Thermodynamic modeling of vapor–liquid equilibrium of binary systems ionic liquid + supercritical {CO2 or CHF3} and ionic liquid + hydrocarbons using Peng–Robinson equation of state

Abstract

Vapor–liquid equilibrium (VLE) data from literature for binary systems involving several ionic liquids were correlated. The Peng–Robinson equation of state, coupled with the van der Waals and Wong–Sandler mixing rules, was used as the thermodynamic model to evaluate the fugacity coefficients. The UNIQUAC and NRTL models were used to calculate the excess Gibbs free energy in the Wong–Sandler mixing rule.
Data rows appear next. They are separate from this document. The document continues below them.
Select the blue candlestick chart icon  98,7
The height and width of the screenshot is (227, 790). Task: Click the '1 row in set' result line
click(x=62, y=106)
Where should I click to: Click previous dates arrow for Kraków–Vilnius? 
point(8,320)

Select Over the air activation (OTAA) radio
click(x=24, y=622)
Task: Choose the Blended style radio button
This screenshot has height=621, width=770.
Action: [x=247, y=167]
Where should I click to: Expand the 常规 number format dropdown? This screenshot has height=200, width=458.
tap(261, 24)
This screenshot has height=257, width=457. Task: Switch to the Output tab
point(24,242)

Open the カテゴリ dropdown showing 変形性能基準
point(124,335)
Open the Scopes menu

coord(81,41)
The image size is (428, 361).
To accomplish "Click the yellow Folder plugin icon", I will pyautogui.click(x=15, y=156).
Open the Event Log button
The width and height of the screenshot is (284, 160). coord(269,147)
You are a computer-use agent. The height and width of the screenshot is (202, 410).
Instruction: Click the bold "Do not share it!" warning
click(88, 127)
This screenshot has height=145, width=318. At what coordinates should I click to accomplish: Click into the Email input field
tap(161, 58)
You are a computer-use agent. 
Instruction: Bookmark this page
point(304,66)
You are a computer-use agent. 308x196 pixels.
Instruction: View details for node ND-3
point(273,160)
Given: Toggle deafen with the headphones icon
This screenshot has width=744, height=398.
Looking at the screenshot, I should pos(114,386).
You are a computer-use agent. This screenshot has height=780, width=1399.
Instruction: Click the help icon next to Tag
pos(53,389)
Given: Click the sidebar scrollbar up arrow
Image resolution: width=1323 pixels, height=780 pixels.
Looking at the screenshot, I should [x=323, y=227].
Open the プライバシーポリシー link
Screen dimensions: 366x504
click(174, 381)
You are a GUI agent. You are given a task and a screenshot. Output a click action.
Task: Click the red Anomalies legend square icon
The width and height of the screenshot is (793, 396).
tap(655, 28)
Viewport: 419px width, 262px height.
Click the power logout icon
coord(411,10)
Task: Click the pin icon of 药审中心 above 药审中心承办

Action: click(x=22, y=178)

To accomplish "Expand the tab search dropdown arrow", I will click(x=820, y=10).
A molecular modeling strategy using the software ChemOffice was used to calculate the volume and surface area parameters of ionic liquids for UNIQUAC, while the binary interaction energy parameters for UNIQUAC and NRTL models, as well as the binary interaction parameter of the van der Waals and Wong–Sandler mixing rules were estimated through a method based on the genetic algorithm. The results show that, as expected, the Wong–Sandler mixing rules represented better the data, with both activity coefficient models showing high accuracy. However, in one case, NRTL predicted an erroneous azeotropic condition, while UNIQUAC was able to correlate the data without this error.